As a journalist, I loved picking up the phone. You never knew who it could be — an anonymous news tip or someone complaining about her kid making the arrest report. I dreamed (oh how I dreamed) it would be an anonymous tip for a big story. It rarely was a big tip. I answered the phone anyway.
I take a similar approached to blogs. Links from one can take me down a rabbit hole or a link might help me find the one big quote I need to hear or the one resource I can't live without — even though I just stumbled upon it.
Today, I wanted to share a writer I met via a random blog post. Last September, I wrote a Thankful Thursday post about Author Jordyn Redwood's Redwood's Medical Edge — Medical Fact for Your Fiction blog. Later, I read this post on Redwood's site: One Brave Cookie: Alice J. Wisler.
Alice shared the story of her son Daniel, who at the age of 4, died of cancer. It's a tough topic to read and at the end I spotted her bio. She's authored four novels. The line that struck me: "In memory of her son, she teaches online grief-writing courses and at conferences across the country."
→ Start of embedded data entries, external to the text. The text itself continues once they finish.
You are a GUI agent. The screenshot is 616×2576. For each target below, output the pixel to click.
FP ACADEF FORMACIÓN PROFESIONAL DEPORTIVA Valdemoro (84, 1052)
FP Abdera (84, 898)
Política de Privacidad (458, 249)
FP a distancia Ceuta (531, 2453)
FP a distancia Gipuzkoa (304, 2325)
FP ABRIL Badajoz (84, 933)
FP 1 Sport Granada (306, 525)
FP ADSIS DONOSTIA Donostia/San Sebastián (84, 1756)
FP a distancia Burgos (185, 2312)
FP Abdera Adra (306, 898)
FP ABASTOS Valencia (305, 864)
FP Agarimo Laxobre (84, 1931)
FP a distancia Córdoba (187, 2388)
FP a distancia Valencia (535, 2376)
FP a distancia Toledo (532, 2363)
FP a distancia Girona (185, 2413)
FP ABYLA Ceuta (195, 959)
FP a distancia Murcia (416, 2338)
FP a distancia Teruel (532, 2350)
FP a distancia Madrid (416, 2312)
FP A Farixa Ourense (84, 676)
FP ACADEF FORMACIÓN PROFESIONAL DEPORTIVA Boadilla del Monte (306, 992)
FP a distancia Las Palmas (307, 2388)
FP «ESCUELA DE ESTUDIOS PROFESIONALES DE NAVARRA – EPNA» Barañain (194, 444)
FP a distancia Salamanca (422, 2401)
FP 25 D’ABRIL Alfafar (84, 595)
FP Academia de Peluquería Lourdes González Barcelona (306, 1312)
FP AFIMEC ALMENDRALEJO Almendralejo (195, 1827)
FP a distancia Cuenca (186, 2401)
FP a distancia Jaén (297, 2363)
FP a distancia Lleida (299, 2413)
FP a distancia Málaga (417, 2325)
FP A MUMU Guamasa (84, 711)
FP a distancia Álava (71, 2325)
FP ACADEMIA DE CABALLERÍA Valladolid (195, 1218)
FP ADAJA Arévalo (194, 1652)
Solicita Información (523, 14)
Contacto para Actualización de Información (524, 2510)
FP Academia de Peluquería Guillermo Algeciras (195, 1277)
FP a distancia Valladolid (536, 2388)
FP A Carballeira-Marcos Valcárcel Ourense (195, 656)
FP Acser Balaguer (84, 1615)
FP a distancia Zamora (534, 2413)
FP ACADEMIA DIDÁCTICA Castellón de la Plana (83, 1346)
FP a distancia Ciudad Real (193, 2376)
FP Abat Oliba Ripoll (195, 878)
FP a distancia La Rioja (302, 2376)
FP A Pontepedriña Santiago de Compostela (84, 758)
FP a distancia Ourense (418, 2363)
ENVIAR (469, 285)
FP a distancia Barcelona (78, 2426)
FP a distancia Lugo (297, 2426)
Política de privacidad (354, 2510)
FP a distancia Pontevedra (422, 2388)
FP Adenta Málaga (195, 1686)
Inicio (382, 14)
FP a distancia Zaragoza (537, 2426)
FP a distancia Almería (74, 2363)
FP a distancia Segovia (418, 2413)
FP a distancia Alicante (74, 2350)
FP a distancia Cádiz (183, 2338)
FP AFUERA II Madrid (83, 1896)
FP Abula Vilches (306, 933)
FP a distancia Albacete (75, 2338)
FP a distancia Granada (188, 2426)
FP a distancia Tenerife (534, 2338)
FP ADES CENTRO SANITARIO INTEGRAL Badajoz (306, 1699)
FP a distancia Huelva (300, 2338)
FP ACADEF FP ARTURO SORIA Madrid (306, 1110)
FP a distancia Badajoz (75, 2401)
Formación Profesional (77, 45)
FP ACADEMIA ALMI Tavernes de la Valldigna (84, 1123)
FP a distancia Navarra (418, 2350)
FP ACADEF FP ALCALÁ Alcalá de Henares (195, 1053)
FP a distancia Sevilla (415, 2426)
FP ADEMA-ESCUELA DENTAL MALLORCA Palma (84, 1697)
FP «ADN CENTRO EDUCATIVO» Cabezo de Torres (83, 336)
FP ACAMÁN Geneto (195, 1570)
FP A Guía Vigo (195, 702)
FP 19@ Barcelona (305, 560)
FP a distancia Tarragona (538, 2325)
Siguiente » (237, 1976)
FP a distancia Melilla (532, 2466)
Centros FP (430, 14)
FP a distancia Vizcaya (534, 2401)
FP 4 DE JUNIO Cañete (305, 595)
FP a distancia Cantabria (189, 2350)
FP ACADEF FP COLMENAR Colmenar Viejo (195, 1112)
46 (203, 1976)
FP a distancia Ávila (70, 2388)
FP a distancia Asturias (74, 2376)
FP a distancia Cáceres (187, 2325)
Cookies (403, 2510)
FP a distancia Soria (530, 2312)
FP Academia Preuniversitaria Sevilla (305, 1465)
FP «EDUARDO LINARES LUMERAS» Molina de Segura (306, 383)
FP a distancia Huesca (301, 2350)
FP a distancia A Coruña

I wondered, if it could help me write my memoir about my late husband? I visited her website, but was too late for a class under way. A link to her Writing the Heartache Workshop floated around in my email inbox from October to December when I signed up for the course.
It began late January and ended last week. If anything, my efforts to write the vomit draft of the memoir, hindered my full participation in the class. Some days, I felt too drained to think about my assignment.
I completed my homework each week and have three short essays, a letter and one poem. One assignment will show up in my A to Z Challenge posts in April. Another I submitted to The Day, a writing opportunity, shared at Kathy Temean's Writing and Illustrating blog.
The class is low key (you don't read or critique anyone else's work). You read lessons emailed to you. Alice sends feedback about the work you submit — not a critique. The cost is $35. You don't have to be a writer to participate in her class.
This is from Alice's website on the class:
I started this workshop in 2001 for those, like me, who lost a child to death. Others who had a loved one (not a child) die took the course and found it beneficial. Then, those who had suffered wounds in their lives (significant sorrow and losses) participated in the workshop and told me that this course is for anyone who has experienced heartache. The testimonies speak loudly —writing through anguish brings healing, no matter what path you are on.Alice blogs at Writing the Heartache.
I found the Writing the Heartache workshop through one of those rabbit holes I fall into while online. I'm grateful I had time that day to read Alice's post and follow the links.
What secret treasure have you found following links online?